String containing the description for the action. For example, "Action to enable Monitoring of agents".

logic.rule.action.type

String containing the type of action to perform. There following values are supported:

"department" puts users into department (creates new or updates existing).
"group" puts users and computers into the ad_group (creates new or updates existing).
"tracking_profile" assigns a tracking profile to user.
"flags" update user flags (target.type is either logical AND or "remove"; target.value is a numeric value to be either OR’ed or subtracted).
"behavior_rule" assigns behavior rule(s) to the users.
"role" assigns an account role, one the following: "<administrator>", "<operational_administrator>", "<infrastructure_administrator>", "<employee>" (default is "<employee>").
"acl_object" adds user as a privileged user into the access control policy.
"acl_subject" adds user as a target (subject) user into the access control policy.
"default_task" assigns a default task.
"scope_remove" removes object (row) from the scope (so, a lower-priority rule that "inherit"s the scope will get it without this object),.
"soft_delete" deletes object from Teramind database (marks it as deleted = 1).
"monitoring_enable" enables monitoring of user/computer.
"monitoring_disable" disables monitoring of user/computer.
"monitoring_auto" enables auto-monitoring of user (turns ON during the first login).

logic.rule.action.target

Array containing types and values of the action target.

logic.rule.action.target.type

String containing the target type.
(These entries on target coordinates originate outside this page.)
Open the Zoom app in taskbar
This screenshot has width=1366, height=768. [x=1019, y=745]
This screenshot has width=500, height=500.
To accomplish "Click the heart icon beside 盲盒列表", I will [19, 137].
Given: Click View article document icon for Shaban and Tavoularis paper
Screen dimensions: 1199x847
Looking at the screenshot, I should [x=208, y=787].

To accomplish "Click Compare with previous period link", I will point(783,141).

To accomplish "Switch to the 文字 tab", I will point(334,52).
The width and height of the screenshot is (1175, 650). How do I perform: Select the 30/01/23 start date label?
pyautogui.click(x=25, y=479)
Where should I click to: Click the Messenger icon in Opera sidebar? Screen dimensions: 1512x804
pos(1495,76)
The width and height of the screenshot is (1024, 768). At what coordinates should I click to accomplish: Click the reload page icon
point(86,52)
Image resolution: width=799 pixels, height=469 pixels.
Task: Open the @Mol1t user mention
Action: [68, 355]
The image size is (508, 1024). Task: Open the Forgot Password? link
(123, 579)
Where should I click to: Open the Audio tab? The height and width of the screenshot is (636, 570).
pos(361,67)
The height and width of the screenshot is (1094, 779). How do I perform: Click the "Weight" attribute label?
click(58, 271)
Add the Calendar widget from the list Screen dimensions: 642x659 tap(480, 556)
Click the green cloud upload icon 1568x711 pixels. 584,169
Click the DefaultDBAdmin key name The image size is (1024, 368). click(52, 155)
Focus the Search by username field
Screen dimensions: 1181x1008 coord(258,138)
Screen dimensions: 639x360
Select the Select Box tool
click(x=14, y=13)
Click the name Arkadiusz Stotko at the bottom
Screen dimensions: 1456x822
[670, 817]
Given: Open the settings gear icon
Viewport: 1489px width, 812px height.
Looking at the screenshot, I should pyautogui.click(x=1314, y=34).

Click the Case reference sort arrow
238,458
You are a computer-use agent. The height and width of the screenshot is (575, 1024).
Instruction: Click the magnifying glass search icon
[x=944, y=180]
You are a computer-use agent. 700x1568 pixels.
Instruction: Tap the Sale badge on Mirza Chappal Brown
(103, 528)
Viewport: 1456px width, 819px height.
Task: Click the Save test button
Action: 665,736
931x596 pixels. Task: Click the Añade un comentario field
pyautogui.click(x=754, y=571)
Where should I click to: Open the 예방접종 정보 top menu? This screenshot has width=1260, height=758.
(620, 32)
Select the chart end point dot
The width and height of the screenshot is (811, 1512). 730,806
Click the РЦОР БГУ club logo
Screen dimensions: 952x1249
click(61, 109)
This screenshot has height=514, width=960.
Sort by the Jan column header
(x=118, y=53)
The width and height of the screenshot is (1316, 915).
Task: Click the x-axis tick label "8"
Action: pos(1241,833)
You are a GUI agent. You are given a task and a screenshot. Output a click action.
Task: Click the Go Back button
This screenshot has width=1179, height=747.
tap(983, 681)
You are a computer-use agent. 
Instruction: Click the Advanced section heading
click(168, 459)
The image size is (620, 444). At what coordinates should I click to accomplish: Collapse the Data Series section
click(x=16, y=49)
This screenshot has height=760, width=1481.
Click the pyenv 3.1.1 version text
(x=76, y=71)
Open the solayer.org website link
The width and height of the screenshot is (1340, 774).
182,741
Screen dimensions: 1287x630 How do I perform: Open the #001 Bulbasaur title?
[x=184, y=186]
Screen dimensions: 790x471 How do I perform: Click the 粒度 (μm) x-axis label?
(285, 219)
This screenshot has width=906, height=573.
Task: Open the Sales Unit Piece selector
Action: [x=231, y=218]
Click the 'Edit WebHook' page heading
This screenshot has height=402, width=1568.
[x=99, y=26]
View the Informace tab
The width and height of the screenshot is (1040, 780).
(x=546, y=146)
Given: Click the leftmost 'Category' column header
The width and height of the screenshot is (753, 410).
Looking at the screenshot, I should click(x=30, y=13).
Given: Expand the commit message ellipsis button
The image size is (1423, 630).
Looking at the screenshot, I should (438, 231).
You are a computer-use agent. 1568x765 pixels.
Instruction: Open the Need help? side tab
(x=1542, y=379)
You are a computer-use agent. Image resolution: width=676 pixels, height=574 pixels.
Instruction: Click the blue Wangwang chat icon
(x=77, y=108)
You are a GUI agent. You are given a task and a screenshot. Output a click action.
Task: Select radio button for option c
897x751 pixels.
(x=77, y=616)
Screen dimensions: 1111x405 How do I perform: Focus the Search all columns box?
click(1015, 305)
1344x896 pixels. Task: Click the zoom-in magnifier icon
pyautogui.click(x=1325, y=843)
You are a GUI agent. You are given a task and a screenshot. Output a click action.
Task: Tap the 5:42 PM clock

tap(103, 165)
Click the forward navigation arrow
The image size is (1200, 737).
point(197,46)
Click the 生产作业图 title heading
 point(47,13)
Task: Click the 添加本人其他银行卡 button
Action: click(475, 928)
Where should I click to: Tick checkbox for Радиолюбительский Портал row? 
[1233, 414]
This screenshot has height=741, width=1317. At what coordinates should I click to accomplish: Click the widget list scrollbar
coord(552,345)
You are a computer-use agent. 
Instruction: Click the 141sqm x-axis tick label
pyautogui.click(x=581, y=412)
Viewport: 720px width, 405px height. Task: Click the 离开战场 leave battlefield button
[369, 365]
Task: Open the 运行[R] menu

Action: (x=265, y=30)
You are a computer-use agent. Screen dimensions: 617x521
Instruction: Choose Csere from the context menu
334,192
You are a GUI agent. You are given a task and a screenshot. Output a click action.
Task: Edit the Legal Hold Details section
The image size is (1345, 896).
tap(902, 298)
Supported values are:

"name" puts users into departments (creates new or updates existing).
"id" puts users and computers into the ad_group (creates new or updates existing).
"name_array" assigns a tracking profile to users.
"id_array" update user flags (target.type is either logical AND or "remove"; target.value is a numeric value to be either OR’ed or subtracted).
"attribute" assigns behavior rule(s) to the users.

logic.rule.action.target.value

String containing the value for the target type. The values are different depending on the logic.rule.action.target.type. Here are some examples:

"<inherit>" can be used for target.type: "name" only. Teramind database object is searched by exact name that is pulled in from AD (valid only for action.type: "department" and "group").
"IT department" for target.type: "name" only (valid only for action.type: "department" and "group").
"135" for target.type: "id" only.
[1, 2, 3] for target.type: "id_array" only.
["BR 1", "BR 2"] for target.type: "name_array" only.